Records drawn from a dataset
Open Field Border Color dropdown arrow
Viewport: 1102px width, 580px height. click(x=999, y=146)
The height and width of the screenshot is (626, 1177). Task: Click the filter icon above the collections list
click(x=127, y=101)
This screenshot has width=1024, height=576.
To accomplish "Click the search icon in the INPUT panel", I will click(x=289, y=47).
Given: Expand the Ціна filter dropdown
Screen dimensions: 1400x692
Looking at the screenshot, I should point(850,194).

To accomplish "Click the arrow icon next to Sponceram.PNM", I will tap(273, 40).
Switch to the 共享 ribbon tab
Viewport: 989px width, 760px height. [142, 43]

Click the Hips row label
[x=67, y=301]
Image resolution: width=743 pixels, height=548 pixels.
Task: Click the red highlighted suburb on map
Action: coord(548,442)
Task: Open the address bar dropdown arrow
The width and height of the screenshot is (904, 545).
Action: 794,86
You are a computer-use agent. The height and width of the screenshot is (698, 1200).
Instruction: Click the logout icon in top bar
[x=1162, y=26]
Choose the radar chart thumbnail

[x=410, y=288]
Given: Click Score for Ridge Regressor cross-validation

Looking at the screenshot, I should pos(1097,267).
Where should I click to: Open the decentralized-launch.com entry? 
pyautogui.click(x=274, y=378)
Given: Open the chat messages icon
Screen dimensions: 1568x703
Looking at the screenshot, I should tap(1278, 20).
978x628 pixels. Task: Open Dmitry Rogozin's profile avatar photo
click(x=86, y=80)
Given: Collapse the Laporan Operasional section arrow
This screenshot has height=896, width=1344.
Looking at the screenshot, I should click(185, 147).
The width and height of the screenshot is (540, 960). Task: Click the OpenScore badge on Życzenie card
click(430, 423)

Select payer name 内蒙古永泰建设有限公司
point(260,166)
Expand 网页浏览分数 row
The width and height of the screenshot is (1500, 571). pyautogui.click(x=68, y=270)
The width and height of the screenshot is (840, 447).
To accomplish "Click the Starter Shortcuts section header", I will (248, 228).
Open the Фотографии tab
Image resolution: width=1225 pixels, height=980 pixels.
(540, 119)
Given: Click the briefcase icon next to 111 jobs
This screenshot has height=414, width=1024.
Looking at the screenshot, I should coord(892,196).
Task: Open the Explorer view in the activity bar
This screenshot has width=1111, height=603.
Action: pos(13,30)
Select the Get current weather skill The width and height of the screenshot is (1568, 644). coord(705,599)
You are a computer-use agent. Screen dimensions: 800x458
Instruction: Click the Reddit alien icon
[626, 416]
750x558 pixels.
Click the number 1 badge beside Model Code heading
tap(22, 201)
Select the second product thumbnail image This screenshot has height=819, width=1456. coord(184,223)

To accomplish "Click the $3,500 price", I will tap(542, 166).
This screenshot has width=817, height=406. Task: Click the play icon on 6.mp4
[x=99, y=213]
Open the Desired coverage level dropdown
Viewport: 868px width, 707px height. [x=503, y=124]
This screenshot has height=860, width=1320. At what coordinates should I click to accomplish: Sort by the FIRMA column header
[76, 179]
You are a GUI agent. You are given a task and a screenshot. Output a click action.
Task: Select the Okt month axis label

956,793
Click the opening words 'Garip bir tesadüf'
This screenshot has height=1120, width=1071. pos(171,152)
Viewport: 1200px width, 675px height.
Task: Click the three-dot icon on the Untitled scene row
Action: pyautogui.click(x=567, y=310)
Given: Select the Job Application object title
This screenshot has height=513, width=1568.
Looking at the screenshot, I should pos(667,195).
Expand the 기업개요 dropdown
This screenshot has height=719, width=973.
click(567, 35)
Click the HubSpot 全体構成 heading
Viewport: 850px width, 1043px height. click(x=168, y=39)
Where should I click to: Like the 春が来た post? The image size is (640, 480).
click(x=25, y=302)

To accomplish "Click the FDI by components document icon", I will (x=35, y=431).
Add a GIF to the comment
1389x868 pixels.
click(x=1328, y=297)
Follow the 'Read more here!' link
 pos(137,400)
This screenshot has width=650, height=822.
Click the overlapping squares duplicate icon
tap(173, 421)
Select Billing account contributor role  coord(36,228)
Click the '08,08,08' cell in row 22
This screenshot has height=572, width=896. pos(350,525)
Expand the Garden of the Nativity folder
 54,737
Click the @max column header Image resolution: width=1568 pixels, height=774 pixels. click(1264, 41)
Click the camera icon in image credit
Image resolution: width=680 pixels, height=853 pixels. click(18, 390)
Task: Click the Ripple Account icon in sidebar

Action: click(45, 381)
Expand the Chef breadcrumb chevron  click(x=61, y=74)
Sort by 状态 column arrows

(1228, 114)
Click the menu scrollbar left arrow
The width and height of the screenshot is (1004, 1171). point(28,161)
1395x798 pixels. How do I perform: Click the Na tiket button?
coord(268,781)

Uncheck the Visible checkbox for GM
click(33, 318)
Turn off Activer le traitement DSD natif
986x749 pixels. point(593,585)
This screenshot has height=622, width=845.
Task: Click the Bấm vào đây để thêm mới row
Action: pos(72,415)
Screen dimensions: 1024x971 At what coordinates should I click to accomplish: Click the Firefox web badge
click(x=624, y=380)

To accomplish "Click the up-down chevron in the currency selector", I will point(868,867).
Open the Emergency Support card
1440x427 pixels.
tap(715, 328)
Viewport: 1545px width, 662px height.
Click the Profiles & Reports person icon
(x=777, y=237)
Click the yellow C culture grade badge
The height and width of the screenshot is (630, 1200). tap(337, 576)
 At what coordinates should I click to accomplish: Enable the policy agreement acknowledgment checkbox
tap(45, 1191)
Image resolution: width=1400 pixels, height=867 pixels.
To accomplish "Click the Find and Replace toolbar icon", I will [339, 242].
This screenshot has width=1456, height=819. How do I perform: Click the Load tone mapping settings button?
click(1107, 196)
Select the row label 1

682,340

**TASK GOAL**
Scan the entries above for the word "agent". Report the lines that hold it.

**YOUR SOLUTION**
You are a computer-use agent. The height and width of the screenshot is (698, 1200).
You are a computer-use agent. Screen dimensions: 800x458
You are a GUI agent. You are given a task and a screenshot. Output a click action.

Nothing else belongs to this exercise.